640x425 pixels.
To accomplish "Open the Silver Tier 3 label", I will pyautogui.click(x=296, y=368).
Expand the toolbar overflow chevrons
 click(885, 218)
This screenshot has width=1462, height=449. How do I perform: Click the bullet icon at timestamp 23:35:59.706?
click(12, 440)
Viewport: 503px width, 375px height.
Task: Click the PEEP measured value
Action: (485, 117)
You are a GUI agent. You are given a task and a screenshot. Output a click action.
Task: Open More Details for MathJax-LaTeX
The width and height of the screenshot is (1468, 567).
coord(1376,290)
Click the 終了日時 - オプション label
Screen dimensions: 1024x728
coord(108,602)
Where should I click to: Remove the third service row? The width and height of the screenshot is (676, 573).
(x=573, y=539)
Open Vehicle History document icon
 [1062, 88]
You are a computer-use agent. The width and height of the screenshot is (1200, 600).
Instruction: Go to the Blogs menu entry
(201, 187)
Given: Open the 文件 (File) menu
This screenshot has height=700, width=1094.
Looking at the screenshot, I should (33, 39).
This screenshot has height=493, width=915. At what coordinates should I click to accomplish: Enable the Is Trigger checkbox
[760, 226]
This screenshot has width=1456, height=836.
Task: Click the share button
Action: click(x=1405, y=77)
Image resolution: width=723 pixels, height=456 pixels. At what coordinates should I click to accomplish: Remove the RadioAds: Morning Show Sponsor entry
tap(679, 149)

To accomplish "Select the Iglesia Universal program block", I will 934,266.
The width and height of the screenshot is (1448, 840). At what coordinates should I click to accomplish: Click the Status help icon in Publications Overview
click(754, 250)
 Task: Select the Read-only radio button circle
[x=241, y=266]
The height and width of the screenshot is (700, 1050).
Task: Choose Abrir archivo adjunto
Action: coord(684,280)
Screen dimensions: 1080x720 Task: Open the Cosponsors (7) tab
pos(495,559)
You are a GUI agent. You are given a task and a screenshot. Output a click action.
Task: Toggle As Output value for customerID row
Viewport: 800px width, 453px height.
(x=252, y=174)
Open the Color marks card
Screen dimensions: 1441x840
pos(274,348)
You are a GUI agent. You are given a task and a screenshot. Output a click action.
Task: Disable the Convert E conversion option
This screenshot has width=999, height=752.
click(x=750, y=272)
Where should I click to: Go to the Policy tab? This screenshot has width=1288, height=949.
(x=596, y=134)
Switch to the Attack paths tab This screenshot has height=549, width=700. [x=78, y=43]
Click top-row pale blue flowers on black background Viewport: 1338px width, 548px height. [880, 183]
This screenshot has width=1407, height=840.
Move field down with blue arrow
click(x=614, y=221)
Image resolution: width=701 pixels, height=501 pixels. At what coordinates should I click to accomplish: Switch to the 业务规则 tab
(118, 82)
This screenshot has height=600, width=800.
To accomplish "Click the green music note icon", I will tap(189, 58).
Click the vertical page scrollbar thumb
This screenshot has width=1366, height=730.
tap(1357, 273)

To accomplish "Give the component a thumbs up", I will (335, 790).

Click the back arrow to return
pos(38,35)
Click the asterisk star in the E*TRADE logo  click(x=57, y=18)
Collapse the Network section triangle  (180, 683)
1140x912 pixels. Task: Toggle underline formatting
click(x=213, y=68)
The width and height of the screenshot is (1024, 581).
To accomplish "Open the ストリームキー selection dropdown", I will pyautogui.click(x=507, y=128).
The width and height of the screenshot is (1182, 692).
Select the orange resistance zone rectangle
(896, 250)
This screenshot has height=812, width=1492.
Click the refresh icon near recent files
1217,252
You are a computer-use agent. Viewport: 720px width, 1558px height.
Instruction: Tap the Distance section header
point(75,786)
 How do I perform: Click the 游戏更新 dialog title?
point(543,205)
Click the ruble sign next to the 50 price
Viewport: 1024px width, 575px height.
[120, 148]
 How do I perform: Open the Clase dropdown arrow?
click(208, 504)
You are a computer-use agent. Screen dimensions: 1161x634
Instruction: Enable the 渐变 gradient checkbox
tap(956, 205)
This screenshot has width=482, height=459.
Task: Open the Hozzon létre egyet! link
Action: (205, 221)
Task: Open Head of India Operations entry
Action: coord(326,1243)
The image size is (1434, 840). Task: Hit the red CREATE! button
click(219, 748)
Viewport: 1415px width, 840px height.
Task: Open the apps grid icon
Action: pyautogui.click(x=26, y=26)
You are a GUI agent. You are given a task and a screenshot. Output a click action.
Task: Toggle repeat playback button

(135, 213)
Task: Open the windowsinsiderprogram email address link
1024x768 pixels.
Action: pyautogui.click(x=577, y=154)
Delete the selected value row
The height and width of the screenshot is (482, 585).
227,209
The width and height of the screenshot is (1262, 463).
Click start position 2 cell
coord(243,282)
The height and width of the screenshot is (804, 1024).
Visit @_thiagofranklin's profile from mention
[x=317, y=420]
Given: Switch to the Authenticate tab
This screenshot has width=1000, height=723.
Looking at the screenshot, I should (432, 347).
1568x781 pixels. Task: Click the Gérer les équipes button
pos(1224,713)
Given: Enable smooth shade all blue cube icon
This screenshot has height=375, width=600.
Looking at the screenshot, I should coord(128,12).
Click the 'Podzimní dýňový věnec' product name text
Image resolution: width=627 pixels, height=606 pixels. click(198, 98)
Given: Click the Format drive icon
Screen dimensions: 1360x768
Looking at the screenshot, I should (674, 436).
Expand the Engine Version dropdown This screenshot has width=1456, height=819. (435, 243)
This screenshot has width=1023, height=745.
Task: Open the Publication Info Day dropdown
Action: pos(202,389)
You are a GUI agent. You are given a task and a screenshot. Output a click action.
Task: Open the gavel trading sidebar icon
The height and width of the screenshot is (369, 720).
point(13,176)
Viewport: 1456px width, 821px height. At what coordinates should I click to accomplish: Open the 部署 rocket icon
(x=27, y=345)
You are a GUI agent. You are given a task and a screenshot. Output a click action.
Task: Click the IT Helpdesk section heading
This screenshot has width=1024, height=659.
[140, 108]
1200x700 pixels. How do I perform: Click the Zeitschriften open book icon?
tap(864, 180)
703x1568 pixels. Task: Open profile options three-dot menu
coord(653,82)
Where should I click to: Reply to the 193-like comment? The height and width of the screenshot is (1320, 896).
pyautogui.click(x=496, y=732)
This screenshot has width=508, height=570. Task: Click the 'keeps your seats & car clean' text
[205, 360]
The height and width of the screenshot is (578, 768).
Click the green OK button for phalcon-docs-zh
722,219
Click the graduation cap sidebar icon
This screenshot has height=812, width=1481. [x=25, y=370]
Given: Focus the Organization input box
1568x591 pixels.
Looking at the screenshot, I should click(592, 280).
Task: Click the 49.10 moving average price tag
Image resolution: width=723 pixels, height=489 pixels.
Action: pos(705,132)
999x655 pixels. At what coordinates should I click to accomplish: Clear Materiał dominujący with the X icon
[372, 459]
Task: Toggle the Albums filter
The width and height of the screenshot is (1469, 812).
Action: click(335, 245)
* * * *
■ Challenge
Rewrite each line of the items above as one string in a JSON list, leaving out blank lines.

■ Expected answer
[
  "640x425 pixels.",
  "To accomplish \"Open the Silver Tier 3 label\", I will pyautogui.click(x=296, y=368).",
  "Expand the toolbar overflow chevrons",
  " click(885, 218)",
  "This screenshot has width=1462, height=449. How do I perform: Click the bullet icon at timestamp 23:35:59.706?",
  "click(12, 440)",
  "Viewport: 503px width, 375px height.",
  "Task: Click the PEEP measured value",
  "Action: (485, 117)",
  "You are a GUI agent. You are given a task and a screenshot. Output a click action.",
  "Task: Open More Details for MathJax-LaTeX",
  "The width and height of the screenshot is (1468, 567).",
  "coord(1376,290)",
  "Click the 終了日時 - オプション label",
  "Screen dimensions: 1024x728",
  "coord(108,602)",
  "Where should I click to: Remove the third service row? The width and height of the screenshot is (676, 573).",
  "(x=573, y=539)",
  "Open Vehicle History document icon",
  " [1062, 88]",
  "You are a computer-use agent. The width and height of the screenshot is (1200, 600).",
  "Instruction: Go to the Blogs menu entry",
  "(201, 187)",
  "Given: Open the 文件 (File) menu",
  "This screenshot has height=700, width=1094.",
  "Looking at the screenshot, I should (33, 39).",
  "This screenshot has height=493, width=915. At what coordinates should I click to accomplish: Enable the Is Trigger checkbox",
  "[760, 226]",
  "This screenshot has width=1456, height=836.",
  "Task: Click the share button",
  "Action: click(x=1405, y=77)",
  "Image resolution: width=723 pixels, height=456 pixels. At what coordinates should I click to accomplish: Remove the RadioAds: Morning Show Sponsor entry",
  "tap(679, 149)",
  "To accomplish \"Select the Iglesia Universal program block\", I will 934,266.",
  "The width and height of the screenshot is (1448, 840). At what coordinates should I click to accomplish: Click the Status help icon in Publications Overview",
  "click(754, 250)",
  " Task: Select the Read-only radio button circle",
  "[x=241, y=266]",
  "The height and width of the screenshot is (700, 1050).",
  "Task: Choose Abrir archivo adjunto",
  "Action: coord(684,280)",
  "Screen dimensions: 1080x720 Task: Open the Cosponsors (7) tab",
  "pos(495,559)",
  "You are a GUI agent. You are given a task and a screenshot. Output a click action.",
  "Task: Toggle As Output value for customerID row",
  "Viewport: 800px width, 453px height.",
  "(x=252, y=174)",
  "Open the Color marks card",
  "Screen dimensions: 1441x840",
  "pos(274,348)",
  "You are a GUI agent. You are given a task and a screenshot. Output a click action.",
  "Task: Disable the Convert E conversion option",
  "This screenshot has width=999, height=752.",
  "click(x=750, y=272)",
  "Where should I click to: Go to the Policy tab? This screenshot has width=1288, height=949.",
  "(x=596, y=134)",
  "Switch to the Attack paths tab This screenshot has height=549, width=700. [x=78, y=43]",
  "Click top-row pale blue flowers on black background Viewport: 1338px width, 548px height. [880, 183]",
  "This screenshot has width=1407, height=840.",
  "Move field down with blue arrow",
  "click(x=614, y=221)",
  "Image resolution: width=701 pixels, height=501 pixels. At what coordinates should I click to accomplish: Switch to the 业务规则 tab",
  "(118, 82)",
  "This screenshot has height=600, width=800.",
  "To accomplish \"Click the green music note icon\", I will tap(189, 58).",
  "Click the vertical page scrollbar thumb",
  "This screenshot has width=1366, height=730.",
  "tap(1357, 273)",
  "To accomplish \"Give the component a thumbs up\", I will (335, 790).",
  "Click the back arrow to return",
  "pos(38,35)",
  "Click the asterisk star in the E*TRADE logo  click(x=57, y=18)",
  "Collapse the Network section triangle  (180, 683)",
  "1140x912 pixels. Task: Toggle underline formatting",
  "click(x=213, y=68)",
  "The width and height of the screenshot is (1024, 581).",
  "To accomplish \"Open the ストリームキー selection dropdown\", I will pyautogui.click(x=507, y=128).",
  "The width and height of the screenshot is (1182, 692).",
  "Select the orange resistance zone rectangle",
  "(896, 250)",
  "This screenshot has height=812, width=1492.",
  "Click the refresh icon near recent files",
  "1217,252",
  "You are a computer-use agent. Viewport: 720px width, 1558px height.",
  "Instruction: Tap the Distance section header",
  "point(75,786)",
  " How do I perform: Click the 游戏更新 dialog title?",
  "point(543,205)",
  "Click the ruble sign next to the 50 price",
  "Viewport: 1024px width, 575px height.",
  "[120, 148]",
  " How do I perform: Open the Clase dropdown arrow?",
  "click(208, 504)",
  "You are a computer-use agent. Screen dimensions: 1161x634",
  "Instruction: Enable the 渐变 gradient checkbox",
  "tap(956, 205)",
  "This screenshot has width=482, height=459.",
  "Task: Open the Hozzon létre egyet! link",
  "Action: (205, 221)",
  "Task: Open Head of India Operations entry",
  "Action: coord(326,1243)",
  "The image size is (1434, 840). Task: Hit the red CREATE! button",
  "click(219, 748)",
  "Viewport: 1415px width, 840px height.",
  "Task: Open the apps grid icon",
  "Action: pyautogui.click(x=26, y=26)",
  "You are a GUI agent. You are given a task and a screenshot. Output a click action.",
  "Task: Toggle repeat playback button",
  "(135, 213)",
  "Task: Open the windowsinsiderprogram email address link",
  "1024x768 pixels.",
  "Action: pyautogui.click(x=577, y=154)",
  "Delete the selected value row",
  "The height and width of the screenshot is (482, 585).",
  "227,209",
  "The width and height of the screenshot is (1262, 463).",
  "Click start position 2 cell",
  "coord(243,282)",
  "The height and width of the screenshot is (804, 1024).",
  "Visit @_thiagofranklin's profile from mention",
  "[x=317, y=420]",
  "Given: Switch to the Authenticate tab",
  "This screenshot has width=1000, height=723.",
  "Looking at the screenshot, I should (432, 347).",
  "1568x781 pixels. Task: Click the Gérer les équipes button",
  "pos(1224,713)",
  "Given: Enable smooth shade all blue cube icon",
  "This screenshot has height=375, width=600.",
  "Looking at the screenshot, I should coord(128,12).",
  "Click the 'Podzimní dýňový věnec' product name text",
  "Image resolution: width=627 pixels, height=606 pixels. click(198, 98)",
  "Given: Click the Format drive icon",
  "Screen dimensions: 1360x768",
  "Looking at the screenshot, I should (674, 436).",
  "Expand the Engine Version dropdown This screenshot has width=1456, height=819. (435, 243)",
  "This screenshot has width=1023, height=745.",
  "Task: Open the Publication Info Day dropdown",
  "Action: pos(202,389)",
  "You are a GUI agent. You are given a task and a screenshot. Output a click action.",
  "Task: Open the gavel trading sidebar icon",
  "The height and width of the screenshot is (369, 720).",
  "point(13,176)",
  "Viewport: 1456px width, 821px height. At what coordinates should I click to accomplish: Open the 部署 rocket icon",
  "(x=27, y=345)",
  "You are a GUI agent. You are given a task and a screenshot. Output a click action.",
  "Task: Click the IT Helpdesk section heading",
  "This screenshot has width=1024, height=659.",
  "[140, 108]",
  "1200x700 pixels. How do I perform: Click the Zeitschriften open book icon?",
  "tap(864, 180)",
  "703x1568 pixels. Task: Open profile options three-dot menu",
  "coord(653,82)",
  "Where should I click to: Reply to the 193-like comment? The height and width of the screenshot is (1320, 896).",
  "pyautogui.click(x=496, y=732)",
  "This screenshot has width=508, height=570. Task: Click the 'keeps your seats & car clean' text",
  "[205, 360]",
  "The height and width of the screenshot is (578, 768).",
  "Click the green OK button for phalcon-docs-zh",
  "722,219",
  "Click the graduation cap sidebar icon",
  "This screenshot has height=812, width=1481. [x=25, y=370]",
  "Given: Focus the Organization input box",
  "1568x591 pixels.",
  "Looking at the screenshot, I should click(592, 280).",
  "Task: Click the 49.10 moving average price tag",
  "Image resolution: width=723 pixels, height=489 pixels.",
  "Action: pos(705,132)",
  "999x655 pixels. At what coordinates should I click to accomplish: Clear Materiał dominujący with the X icon",
  "[372, 459]",
  "Task: Toggle the Albums filter",
  "The width and height of the screenshot is (1469, 812).",
  "Action: click(335, 245)"
]